- **What is required**: Copy out the entries below word for word, starting at the line that contains "Select Yerli Malı 0 kVA – 75 kVA document" and stopping after the line that contains "Share the listing". Include both of those lines.

^^^^^^^^^^^^^^^^

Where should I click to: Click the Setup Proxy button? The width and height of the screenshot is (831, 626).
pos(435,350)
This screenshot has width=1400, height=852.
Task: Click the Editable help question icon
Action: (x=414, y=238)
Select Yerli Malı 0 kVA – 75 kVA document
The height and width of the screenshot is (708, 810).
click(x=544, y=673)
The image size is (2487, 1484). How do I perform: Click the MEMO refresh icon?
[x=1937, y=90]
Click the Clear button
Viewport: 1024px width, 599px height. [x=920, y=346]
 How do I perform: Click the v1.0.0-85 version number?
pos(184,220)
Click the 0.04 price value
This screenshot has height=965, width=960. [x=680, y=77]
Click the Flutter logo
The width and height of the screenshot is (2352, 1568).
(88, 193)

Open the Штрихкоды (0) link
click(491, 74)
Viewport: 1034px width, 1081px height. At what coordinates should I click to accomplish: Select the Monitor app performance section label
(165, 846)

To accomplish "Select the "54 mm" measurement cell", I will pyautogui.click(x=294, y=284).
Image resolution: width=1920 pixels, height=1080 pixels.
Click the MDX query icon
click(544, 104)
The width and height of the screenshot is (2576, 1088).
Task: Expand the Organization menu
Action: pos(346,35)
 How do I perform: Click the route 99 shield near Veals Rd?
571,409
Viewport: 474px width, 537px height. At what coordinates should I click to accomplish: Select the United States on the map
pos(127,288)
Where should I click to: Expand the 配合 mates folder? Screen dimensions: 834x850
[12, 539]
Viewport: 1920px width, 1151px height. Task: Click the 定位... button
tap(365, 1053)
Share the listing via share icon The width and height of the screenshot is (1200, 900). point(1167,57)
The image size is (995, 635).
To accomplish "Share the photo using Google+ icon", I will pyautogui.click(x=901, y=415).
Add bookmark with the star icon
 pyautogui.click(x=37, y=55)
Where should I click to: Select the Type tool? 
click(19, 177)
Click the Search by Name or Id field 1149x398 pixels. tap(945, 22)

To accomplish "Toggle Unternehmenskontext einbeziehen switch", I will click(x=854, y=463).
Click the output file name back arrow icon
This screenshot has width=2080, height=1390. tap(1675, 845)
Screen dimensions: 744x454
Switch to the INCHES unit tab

^^^^^^^^^^^^^^^^

- **Task solution**:
Select Yerli Malı 0 kVA – 75 kVA document
The height and width of the screenshot is (708, 810).
click(x=544, y=673)
The image size is (2487, 1484). How do I perform: Click the MEMO refresh icon?
[x=1937, y=90]
Click the Clear button
Viewport: 1024px width, 599px height. [x=920, y=346]
 How do I perform: Click the v1.0.0-85 version number?
pos(184,220)
Click the 0.04 price value
This screenshot has height=965, width=960. [x=680, y=77]
Click the Flutter logo
The width and height of the screenshot is (2352, 1568).
(88, 193)

Open the Штрихкоды (0) link
click(491, 74)
Viewport: 1034px width, 1081px height. At what coordinates should I click to accomplish: Select the Monitor app performance section label
(165, 846)

To accomplish "Select the "54 mm" measurement cell", I will pyautogui.click(x=294, y=284).
Image resolution: width=1920 pixels, height=1080 pixels.
Click the MDX query icon
click(544, 104)
The width and height of the screenshot is (2576, 1088).
Task: Expand the Organization menu
Action: pos(346,35)
 How do I perform: Click the route 99 shield near Veals Rd?
571,409
Viewport: 474px width, 537px height. At what coordinates should I click to accomplish: Select the United States on the map
pos(127,288)
Where should I click to: Expand the 配合 mates folder? Screen dimensions: 834x850
[12, 539]
Viewport: 1920px width, 1151px height. Task: Click the 定位... button
tap(365, 1053)
Share the listing via share icon The width and height of the screenshot is (1200, 900). point(1167,57)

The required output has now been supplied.